Update your Prisma schema provider and DATABASE_URL accordingly. For Vercel Postgres:

datasource db {
  provider  = "postgresql"
  url       = env("DATABASE_URL")
  directUrl = env("DIRECT_URL")
}

Set your environment variables in Vercel's dashboard, run npx prisma migrate deploy, and you are live.

Performance Tips

A few things I have learned from running Next.js 14 apps in production:

Use loading.tsx files for instant loading states. Place a loading.tsx alongside your page.tsx, and Next.js will show it immediately while the page data loads.
Leverage parallel routes for dashboards with multiple data-heavy sections.

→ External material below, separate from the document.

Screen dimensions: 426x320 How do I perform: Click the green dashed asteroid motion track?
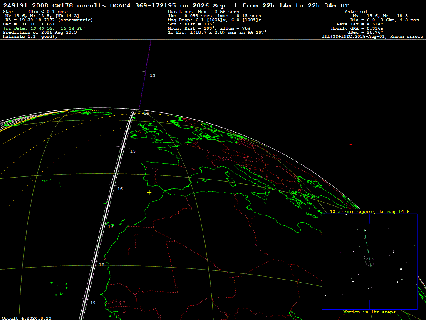[x=367, y=247]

Each section can load independently.
Use generateStaticParams for pages with dynamic routes that can be pre-rendered at build time.
Keep Client Components small. Every Client Component boundary ships JavaScript. Push interactivity to the leaf nodes of your component tree.
Use unstable_cache for expensive database queries that do not need real-time data.

What We Covered

This tutorial walked through building a complete full-stack application with Next.js 14. We covered the App Router's file-based routing, the difference between Server Components and Client Components, setting up Prisma for database operations, writing Server Actions for mutations, protecting routes with middleware, building API routes, and deploying to production.

The task manager app is fully functional, but there is plenty of room to extend it. You could add task categories, drag-and-drop reordering with a Client Component library, email notifications with a cron job, or a shared workspace feature.

The patterns demonstrated here — Server Components for data display, Server Actions for mutations, middleware for auth, Prisma for database access — are the same patterns used in production Next.js applications at companies like Vercel, Notion, and HashiCorp. Master these, and you can build essentially any web application.